# GIVEN RECORDS
::::::::

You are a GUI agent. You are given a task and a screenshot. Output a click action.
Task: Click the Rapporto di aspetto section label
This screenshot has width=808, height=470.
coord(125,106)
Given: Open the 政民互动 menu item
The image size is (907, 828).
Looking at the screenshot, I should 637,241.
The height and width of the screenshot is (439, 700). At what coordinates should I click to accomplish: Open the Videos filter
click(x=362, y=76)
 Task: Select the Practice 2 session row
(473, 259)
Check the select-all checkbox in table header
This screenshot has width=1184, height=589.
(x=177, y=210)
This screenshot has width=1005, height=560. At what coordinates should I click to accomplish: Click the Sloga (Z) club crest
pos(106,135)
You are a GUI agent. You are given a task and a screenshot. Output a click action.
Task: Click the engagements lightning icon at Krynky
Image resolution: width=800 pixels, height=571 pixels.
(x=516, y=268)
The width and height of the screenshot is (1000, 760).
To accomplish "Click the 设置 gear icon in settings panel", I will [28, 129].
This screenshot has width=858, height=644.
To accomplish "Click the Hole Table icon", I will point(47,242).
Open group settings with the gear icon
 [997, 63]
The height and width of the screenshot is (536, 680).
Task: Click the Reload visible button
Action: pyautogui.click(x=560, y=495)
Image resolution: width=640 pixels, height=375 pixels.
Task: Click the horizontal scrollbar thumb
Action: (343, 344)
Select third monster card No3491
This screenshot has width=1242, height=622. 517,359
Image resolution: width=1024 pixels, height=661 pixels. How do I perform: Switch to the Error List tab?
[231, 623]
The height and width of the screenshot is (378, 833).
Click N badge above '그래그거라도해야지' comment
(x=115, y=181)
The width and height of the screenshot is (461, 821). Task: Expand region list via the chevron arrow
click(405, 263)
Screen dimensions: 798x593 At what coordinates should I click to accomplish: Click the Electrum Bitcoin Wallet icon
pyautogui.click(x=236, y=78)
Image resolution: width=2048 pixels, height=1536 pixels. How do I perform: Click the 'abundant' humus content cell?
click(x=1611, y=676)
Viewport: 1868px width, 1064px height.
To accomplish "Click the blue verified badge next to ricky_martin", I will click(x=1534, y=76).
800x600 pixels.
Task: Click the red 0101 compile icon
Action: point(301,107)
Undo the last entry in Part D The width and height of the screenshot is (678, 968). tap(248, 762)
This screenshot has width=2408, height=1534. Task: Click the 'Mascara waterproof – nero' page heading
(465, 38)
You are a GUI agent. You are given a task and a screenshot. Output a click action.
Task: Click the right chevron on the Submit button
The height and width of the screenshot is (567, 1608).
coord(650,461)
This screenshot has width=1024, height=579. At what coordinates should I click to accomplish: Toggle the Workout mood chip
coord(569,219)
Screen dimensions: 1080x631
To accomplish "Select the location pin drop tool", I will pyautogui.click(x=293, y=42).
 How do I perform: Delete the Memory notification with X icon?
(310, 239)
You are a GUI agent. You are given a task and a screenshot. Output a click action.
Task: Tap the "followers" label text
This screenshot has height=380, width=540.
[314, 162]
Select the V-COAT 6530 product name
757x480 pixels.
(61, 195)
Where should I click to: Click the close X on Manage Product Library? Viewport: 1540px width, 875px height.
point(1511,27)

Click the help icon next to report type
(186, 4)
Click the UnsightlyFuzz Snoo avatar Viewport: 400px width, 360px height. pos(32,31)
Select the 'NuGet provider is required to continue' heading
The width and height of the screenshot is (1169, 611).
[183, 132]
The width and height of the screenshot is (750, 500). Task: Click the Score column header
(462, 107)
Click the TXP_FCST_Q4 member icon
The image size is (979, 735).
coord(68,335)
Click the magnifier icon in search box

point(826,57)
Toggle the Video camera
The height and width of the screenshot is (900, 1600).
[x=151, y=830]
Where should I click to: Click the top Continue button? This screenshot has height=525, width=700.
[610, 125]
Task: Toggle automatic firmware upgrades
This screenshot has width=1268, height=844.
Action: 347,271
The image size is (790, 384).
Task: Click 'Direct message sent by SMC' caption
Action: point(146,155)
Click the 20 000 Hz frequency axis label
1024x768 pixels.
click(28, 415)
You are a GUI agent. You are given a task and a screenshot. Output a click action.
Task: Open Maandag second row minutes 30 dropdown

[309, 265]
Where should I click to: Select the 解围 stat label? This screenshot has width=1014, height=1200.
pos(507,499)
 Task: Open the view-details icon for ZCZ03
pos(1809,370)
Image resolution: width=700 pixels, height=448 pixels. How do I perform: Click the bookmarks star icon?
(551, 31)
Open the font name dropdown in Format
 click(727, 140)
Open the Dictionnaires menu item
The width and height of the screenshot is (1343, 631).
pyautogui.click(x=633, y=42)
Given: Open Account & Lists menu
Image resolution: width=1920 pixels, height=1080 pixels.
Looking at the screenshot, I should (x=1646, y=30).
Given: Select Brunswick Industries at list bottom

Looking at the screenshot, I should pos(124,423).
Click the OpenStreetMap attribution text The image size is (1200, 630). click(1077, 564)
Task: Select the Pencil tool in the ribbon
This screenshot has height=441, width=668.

::::::::

# PROBLEM DETAILS
Produce the whole listing once more, exactly.

# YOUR RESPONSE
You are a GUI agent. You are given a task and a screenshot. Output a click action.
Task: Click the Rapporto di aspetto section label
This screenshot has width=808, height=470.
coord(125,106)
Given: Open the 政民互动 menu item
The image size is (907, 828).
Looking at the screenshot, I should 637,241.
The height and width of the screenshot is (439, 700). At what coordinates should I click to accomplish: Open the Videos filter
click(x=362, y=76)
 Task: Select the Practice 2 session row
(473, 259)
Check the select-all checkbox in table header
This screenshot has width=1184, height=589.
(x=177, y=210)
This screenshot has width=1005, height=560. At what coordinates should I click to accomplish: Click the Sloga (Z) club crest
pos(106,135)
You are a GUI agent. You are given a task and a screenshot. Output a click action.
Task: Click the engagements lightning icon at Krynky
Image resolution: width=800 pixels, height=571 pixels.
(x=516, y=268)
The width and height of the screenshot is (1000, 760).
To accomplish "Click the 设置 gear icon in settings panel", I will [28, 129].
This screenshot has width=858, height=644.
To accomplish "Click the Hole Table icon", I will point(47,242).
Open group settings with the gear icon
 [997, 63]
The height and width of the screenshot is (536, 680).
Task: Click the Reload visible button
Action: pyautogui.click(x=560, y=495)
Image resolution: width=640 pixels, height=375 pixels.
Task: Click the horizontal scrollbar thumb
Action: (343, 344)
Select third monster card No3491
This screenshot has width=1242, height=622. 517,359
Image resolution: width=1024 pixels, height=661 pixels. How do I perform: Switch to the Error List tab?
[231, 623]
The height and width of the screenshot is (378, 833).
Click N badge above '그래그거라도해야지' comment
(x=115, y=181)
The width and height of the screenshot is (461, 821). Task: Expand region list via the chevron arrow
click(405, 263)
Screen dimensions: 798x593 At what coordinates should I click to accomplish: Click the Electrum Bitcoin Wallet icon
pyautogui.click(x=236, y=78)
Image resolution: width=2048 pixels, height=1536 pixels. How do I perform: Click the 'abundant' humus content cell?
click(x=1611, y=676)
Viewport: 1868px width, 1064px height.
To accomplish "Click the blue verified badge next to ricky_martin", I will click(x=1534, y=76).
800x600 pixels.
Task: Click the red 0101 compile icon
Action: point(301,107)
Undo the last entry in Part D The width and height of the screenshot is (678, 968). tap(248, 762)
This screenshot has width=2408, height=1534. Task: Click the 'Mascara waterproof – nero' page heading
(465, 38)
You are a GUI agent. You are given a task and a screenshot. Output a click action.
Task: Click the right chevron on the Submit button
The height and width of the screenshot is (567, 1608).
coord(650,461)
This screenshot has width=1024, height=579. At what coordinates should I click to accomplish: Toggle the Workout mood chip
coord(569,219)
Screen dimensions: 1080x631
To accomplish "Select the location pin drop tool", I will pyautogui.click(x=293, y=42).
 How do I perform: Delete the Memory notification with X icon?
(310, 239)
You are a GUI agent. You are given a task and a screenshot. Output a click action.
Task: Tap the "followers" label text
This screenshot has height=380, width=540.
[314, 162]
Select the V-COAT 6530 product name
757x480 pixels.
(61, 195)
Where should I click to: Click the close X on Manage Product Library? Viewport: 1540px width, 875px height.
point(1511,27)

Click the help icon next to report type
(186, 4)
Click the UnsightlyFuzz Snoo avatar Viewport: 400px width, 360px height. pos(32,31)
Select the 'NuGet provider is required to continue' heading
The width and height of the screenshot is (1169, 611).
[183, 132]
The width and height of the screenshot is (750, 500). Task: Click the Score column header
(462, 107)
Click the TXP_FCST_Q4 member icon
The image size is (979, 735).
coord(68,335)
Click the magnifier icon in search box

point(826,57)
Toggle the Video camera
The height and width of the screenshot is (900, 1600).
[x=151, y=830]
Where should I click to: Click the top Continue button? This screenshot has height=525, width=700.
[610, 125]
Task: Toggle automatic firmware upgrades
This screenshot has width=1268, height=844.
Action: 347,271
The image size is (790, 384).
Task: Click 'Direct message sent by SMC' caption
Action: point(146,155)
Click the 20 000 Hz frequency axis label
1024x768 pixels.
click(28, 415)
You are a GUI agent. You are given a task and a screenshot. Output a click action.
Task: Open Maandag second row minutes 30 dropdown

[309, 265]
Where should I click to: Select the 解围 stat label? This screenshot has width=1014, height=1200.
pos(507,499)
 Task: Open the view-details icon for ZCZ03
pos(1809,370)
Image resolution: width=700 pixels, height=448 pixels. How do I perform: Click the bookmarks star icon?
(551, 31)
Open the font name dropdown in Format
 click(727, 140)
Open the Dictionnaires menu item
The width and height of the screenshot is (1343, 631).
pyautogui.click(x=633, y=42)
Given: Open Account & Lists menu
Image resolution: width=1920 pixels, height=1080 pixels.
Looking at the screenshot, I should (x=1646, y=30).
Given: Select Brunswick Industries at list bottom

Looking at the screenshot, I should pos(124,423).
Click the OpenStreetMap attribution text The image size is (1200, 630). click(1077, 564)
Task: Select the Pencil tool in the ribbon
This screenshot has height=441, width=668.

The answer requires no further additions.